=== Instruction A ===
Can you retype the records word for word, from the line containing "Where should I click to: Expand" through the final line of the records, with both of those lines included?

=== Document text ===
Bryan: He sent me an email and said, “Hey Bryan…” This was in April I think? He had done this big Time Square kickoff party. They drove a bus up there and rented several of the big billboards around time square and were having a kickoff party for the book and the week before that, he sent me an email and said, “Hey, I’m getting ready to throw down the blog.”

He has several hundred thousand readers and emailed it out to everybody. I was like, “Hey man, before you do that, let me make a video for you, just explaining what the app does. Because some people probably don’t get it and I’ll make it short, 30 seconds, and be cool.”

So I started trying to make the video and a decade ago when I was in college, I had made a couple of videos that were very much just homemade jobs and I was like, it can’t be that hard, but for his blog and his readership and the direction I was going in the beginning of 2013 of having a very app-centric business, I wanted to make sure it was really good.

So after two to three days of hacking around on it trying to get something that looked good, I came to the conclusion that it was absolutely terrible. It really just sucked. That was like a Friday.

Well, Saturday comes and I think the blog post was going out on Tuesday, so it was just a few days away and I had nothing and I didn’t want tell him, “Hey man, about that video, I can’t do it.” I was sitting in my chair, in my living, my wife had gone to a baby shower and I had an epiphany. I should apply to making this video the same process I use to making these apps.

So with making an app, we’ve already talked about that, you do a mock up, you write a big spec, and you hire somebody to build it. Just do the same thing for your video. So I went out and found a video that I liked, mocked it up, wrote a spec on it and hired a guy to build it for me.

Within a day or maybe it was two days, I had this video for $30 that looked really, really good and I’ll give you a link to it and you can show people what it looks like. I knew how hard it was to create a video and I knew I just spent 30 bucks and just less than 48 hours and had this killer video and it was just a light bulb and I was like all right.

My experience is I’ve been around entrepreneurs for a while, my intuition was fairly good, so I trusted myself that the idea of making videos this way…other entrepreneurs jut need to be doing this because explainer videos can really help your product and service, but the barrier to entry is they cost five to ten grand on the low side. I can show you how to make one for $30. I need to tell people about that.

Andrew: And so, that’s the epiphany. You do it, he has it and now it’s actually time to get some money off this. April 2013 is when you built this video for 30 bucks. You decide, I’m going to start doing this for other people and you got your first client around there? Is that right?

=== Records for the exercise ===
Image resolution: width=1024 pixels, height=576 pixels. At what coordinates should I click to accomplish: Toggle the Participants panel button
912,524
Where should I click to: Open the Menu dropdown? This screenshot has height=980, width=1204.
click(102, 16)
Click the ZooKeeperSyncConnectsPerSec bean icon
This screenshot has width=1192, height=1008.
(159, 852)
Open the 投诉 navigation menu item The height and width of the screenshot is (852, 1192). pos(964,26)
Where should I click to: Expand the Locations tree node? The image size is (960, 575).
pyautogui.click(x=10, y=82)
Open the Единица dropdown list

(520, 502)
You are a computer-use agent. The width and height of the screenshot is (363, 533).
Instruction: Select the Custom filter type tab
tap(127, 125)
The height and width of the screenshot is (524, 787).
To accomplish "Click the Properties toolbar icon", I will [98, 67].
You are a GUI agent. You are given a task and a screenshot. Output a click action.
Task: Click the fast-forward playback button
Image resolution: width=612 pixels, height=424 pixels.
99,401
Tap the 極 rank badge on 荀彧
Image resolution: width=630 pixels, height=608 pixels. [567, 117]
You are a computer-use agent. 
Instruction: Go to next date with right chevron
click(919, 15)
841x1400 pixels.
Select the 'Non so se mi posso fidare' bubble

=== Instruction B ===
Could you extend the interview about the $30 explainer video, picking up after its last line?

=== Right answer A ===
Where should I click to: Expand the Locations tree node? The image size is (960, 575).
pyautogui.click(x=10, y=82)
Open the Единица dropdown list

(520, 502)
You are a computer-use agent. The width and height of the screenshot is (363, 533).
Instruction: Select the Custom filter type tab
tap(127, 125)
The height and width of the screenshot is (524, 787).
To accomplish "Click the Properties toolbar icon", I will [98, 67].
You are a GUI agent. You are given a task and a screenshot. Output a click action.
Task: Click the fast-forward playback button
Image resolution: width=612 pixels, height=424 pixels.
99,401
Tap the 極 rank badge on 荀彧
Image resolution: width=630 pixels, height=608 pixels. [567, 117]
You are a computer-use agent. 
Instruction: Go to next date with right chevron
click(919, 15)
841x1400 pixels.
Select the 'Non so se mi posso fidare' bubble

=== Right answer B ===
Bryan: Yeah, I just happened to be on Facebook, I think it was that same weekend I was building this app and I think it was all fresh in my mind. I was excited about it. It was kind of another level of excitement. I just knew this was something. My gut was telling me this is good and I was on Facebook and a buddy of mine, I had no idea, but he had started an ad agency, a PR firm. I grew up in Mobile, Alabama and a guy that lived there; he was running his mayoral campaign, to try and put him in office as the next mayor of Mobile and had a very long shot of getting it.

I mean, the odds the demographic; everything was stacked against him and I saw that I was like hey these videos are really cool. He just talked about them launching an app for this mayoral candidate. Let me email him and see if he wants an app for this video.

So I emailed him and said, “Hey man, I can make these cool videos for you and put it in your Facebook campaign and email it out. So he did, I think I charged him $500 for it and it was the exact same template I just used for the one that I had just made for John and then we started a relationship.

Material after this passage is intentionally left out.